This experiment demonstrates that as water changes from a liquid to a solid, its density decreases by comparing the level of water in a cup before and after freezing.
In addition to the experiment, students will engage in a class discussion that gauges prior knowledge, analyze the experiment's results, and record their findings in a journal.
This experiment is relatively easy to administer.
This experiment does not involve any dangerous chemicals.
Students should already know the states of matter, as well as the terms density and volume.
Teachers should click the "Jump to this Activity" button in the upper right-hand corner to access the experiment's instructions.
The Ice Investigator Journal is better suited for older students to use independently. Younger students can use it with the help of an adult, sentence stems, or dictation.
This experiment pairs well with a lesson on sea ice cover, what's happening to it globally, and why it matters.
Teachers can use this experiment as a conceptual introduction to the molecular structures of different states of matter.
This experiment can supplement a classroom discussion about the state change that occurs when water boils.
This experiment can enhance a classroom discussion on common state changes that happen in nature.
This resource is from the CLEAN collection. “The CLEAN collection is hand-picked and rigorously reviewed for scientific accuracy and classroom effectiveness.”
Next Generation Science Standards (NGSS)
ESS2: Earth's Systems
2-ESS2-3 Obtain information to identify where water is found on Earth and that it can be solid or liquid.

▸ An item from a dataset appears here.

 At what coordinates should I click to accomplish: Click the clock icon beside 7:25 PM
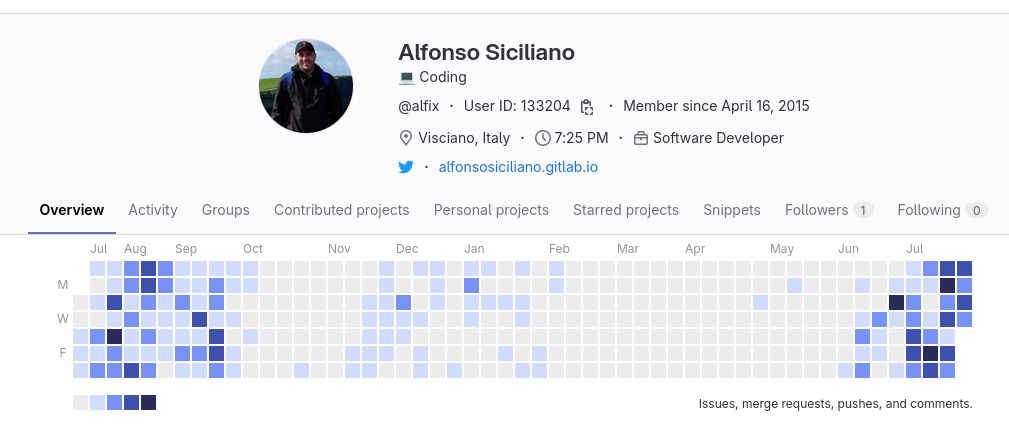543,138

PS1: Matter and its Interactions
5-PS1-2 Measure and graph quantities to provide evidence that regardless of the type of change that occurs when heating, cooling, or mixing substances, the total weight of matter is conserved.
5-PS1-3 Make observations and measurements to identify materials based on their properties.
Common Core Math Standards (CCSS.MATH)
Measurement & Data (K-5)
CCSS.MATH.CONTENT.K.MD.A.2 Directly compare two objects with a measurable attribute in common, to see which object has "more of"/"less of" the attribute, and describe the difference. For example, directly compare the heights of two children and describe one child as taller/shorter.
CCSS.MATH.CONTENT.3.MD.A.2 Measure and estimate liquid volumes and masses of objects using standard units of grams (g), kilograms (kg), and liters (l). Add, subtract, multiply, or divide to solve one-step word problems involving masses or volumes that are given in the same units, e.g., by using drawings (such as a beaker with a measurement scale) to represent the problem.